Что Сти не какой-то мечтатель, легко можно было понять из предусмотрительности и находчивости, с которыми он устранял все бесчисленные затруднения и препятствия во время путешествия, и столь же не мудрено было сообразить, что воспитанностью и дарованиями он оказывался на голову выше самых видных и знатных дворян, с какими ей когда-либо доводилось встречаться. Его речь была всегда новой и интересной и нимало не походила на речи всех прочих; как будто у него был свой, лишь ему одному ведомый путь постижения людей и вещей, И с дерзкой насмешкой — так думалось Марии — признавался он, что верит, как силен в человеке зверь, или в то, что очень уж мало золота таится в руде природы человеческой. А холодное страстное красноречие, с которым он доказывал Марии, как мало последовательности в существо человека, как непонятно и безрассудно, как безудержно, наобум и наугад — всецело по воле случая — борются в душе человека и благородное и подлое; красноречие, с которым он пытался ей все это разъяснить, казалось Марии великим и увлекательным, и она начала верить, что в удел Сти Хою достались дарования более редкие и силы более мощные, нежели те, какие обычно выпадают на долю смертных, и она с восхищением, чуть ли даже не с обожанием преклонилась пред властью этого могущества, которую она почуяла. Однако при всем этом в душе у нее было тихое, подстерегающее, вечно что-то нашептывающее сомнение, которое никогда не находило слов в додуманных мыслях, а только шевелилось в каком-то темном, инстинктивном чувстве из-за страха, что эта власть есть власть, которая грозит и неистовствует, желает и вожделеет, но никогда не валит наземь, никогда не берет.

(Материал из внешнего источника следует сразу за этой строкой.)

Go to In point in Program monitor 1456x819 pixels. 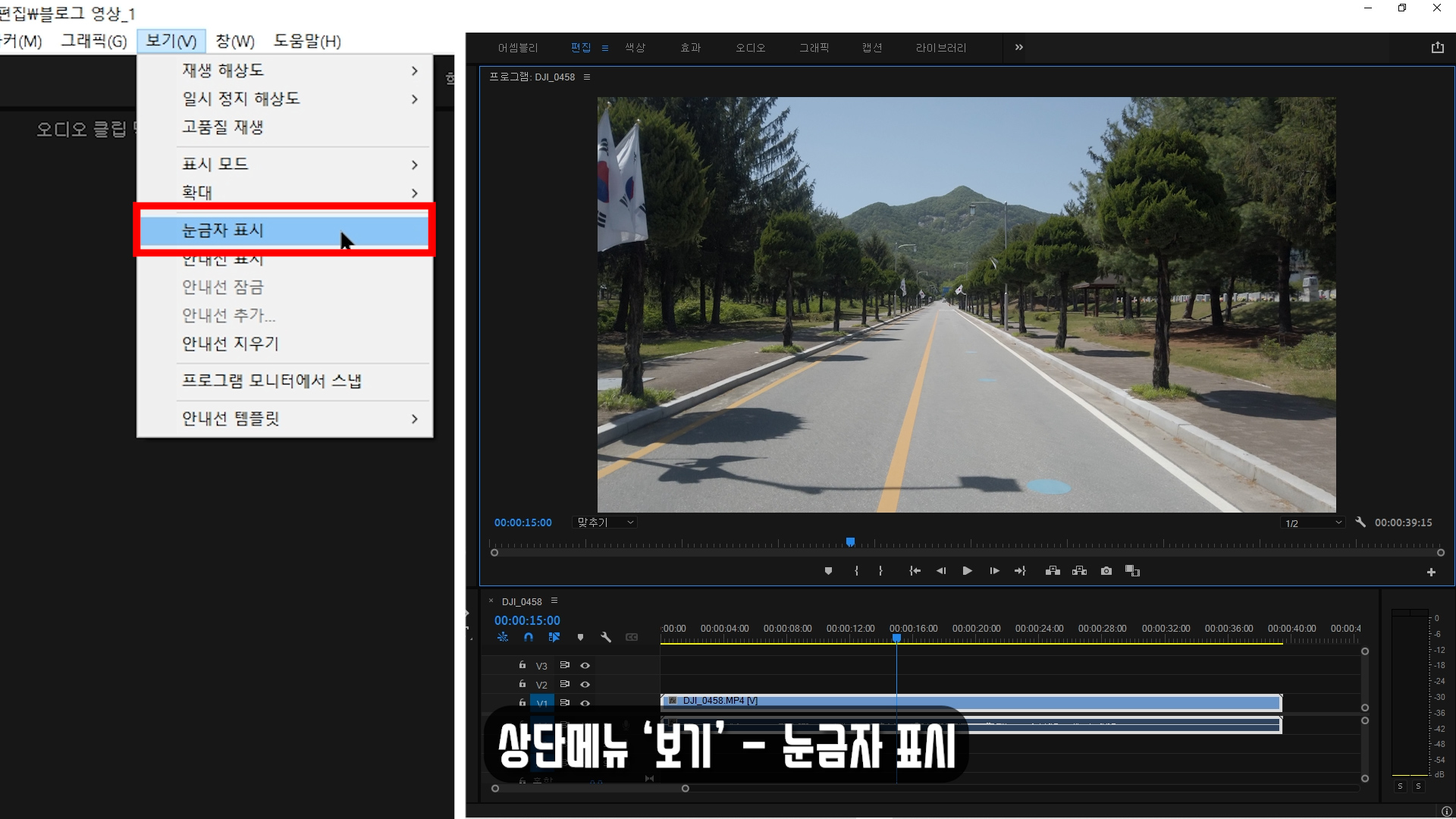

В Лоэндорфе, в трех милях от Вехты, стоял прямо у большака старый заезжий двор, и сюда-то часа через два после захода солнца завернула Мария со своими провожатыми.
К ночи, когда возница и стремянные уже ушли на покой в придомки, Сти Хой с Марией и двое ольденбуржских дворян неотесанного вида сидели в застольной для проезжих за красным столиком подле огромной печи и беседовали по душам.

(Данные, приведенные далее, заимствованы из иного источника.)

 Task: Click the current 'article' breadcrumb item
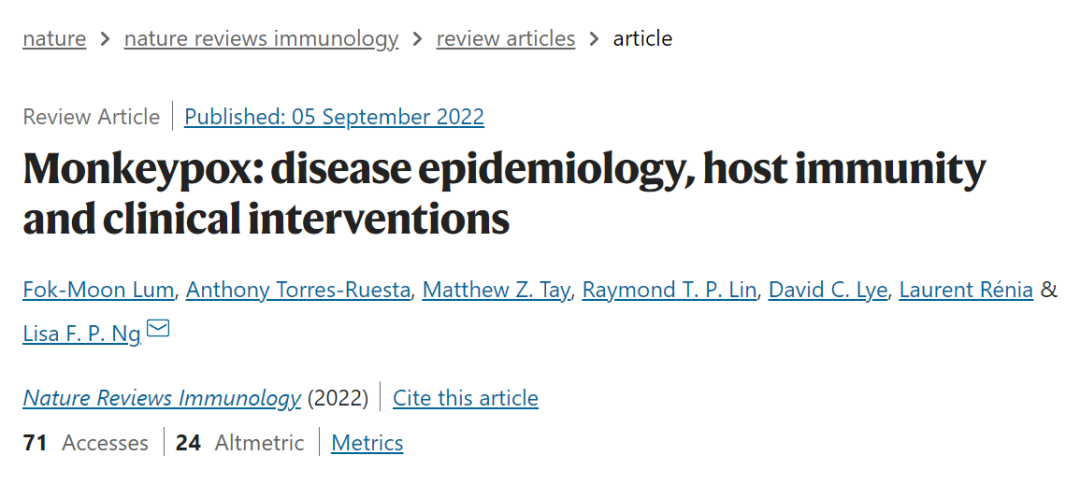(642, 39)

За длинным столом, стоявшим поодаль у окошек, опершись спиной о край стола, примостилась на кончике лавки Люси и вязала, поглядывая на них.
На господском столе стояла сальная свеча в желтом глиняном светце, озаряла дремотным мерцанием лица собеседников и отражалась лохматыми пучками света в оловянных тарелках, расставленных рядком над печью.

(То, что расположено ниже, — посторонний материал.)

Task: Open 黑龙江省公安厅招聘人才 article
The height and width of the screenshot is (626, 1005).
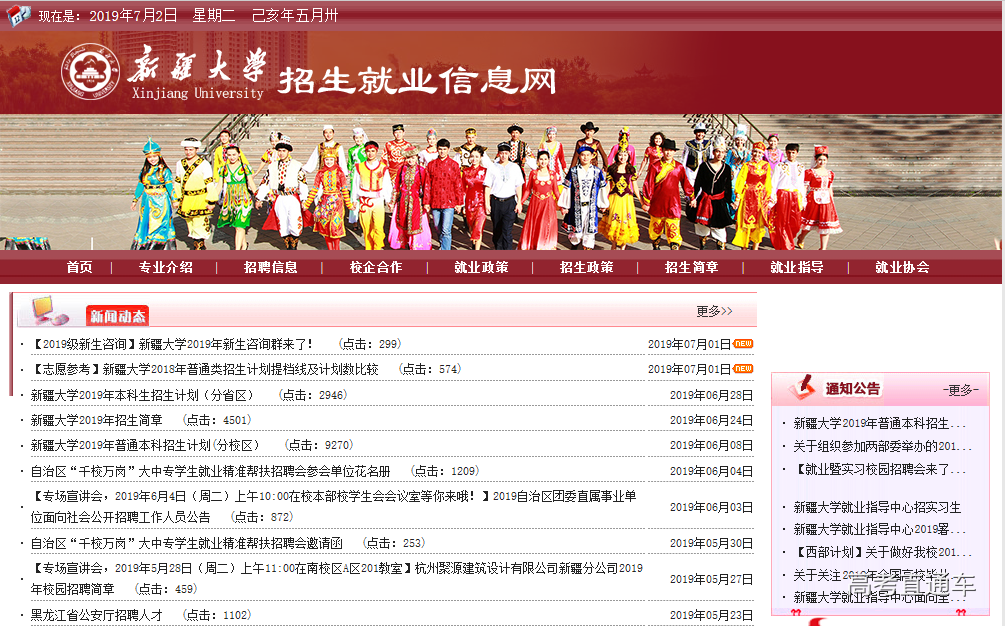Action: tap(97, 615)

Перед Марией стоял оловянный кувшинчик с подогретым вином, перед Сти Хоем — такой же побольше, а оба ольденбуржца купно трудились над увесистой деревянной бадейкой пива, которая то и дело опорожнялась ими и которую тотчас же наполнял детина со взъерошенными волосами, валявшийся без дела на низенькой лавице в дальнем углу застольной.
Мария со Сти Хоем давно бы удалились на покой в свои каморки, ибо оба сельских помещика были им невеселая компания, и поступили бы так, если бы в каморках не стоял собачий холод, а возиться с обогреванием было похуже самого холода, что они уже испытали, когда хозяин принес им жаровни: здешний торф был такой сернистый, что лишь привычные к нему люди не задыхались, когда он раскалялся.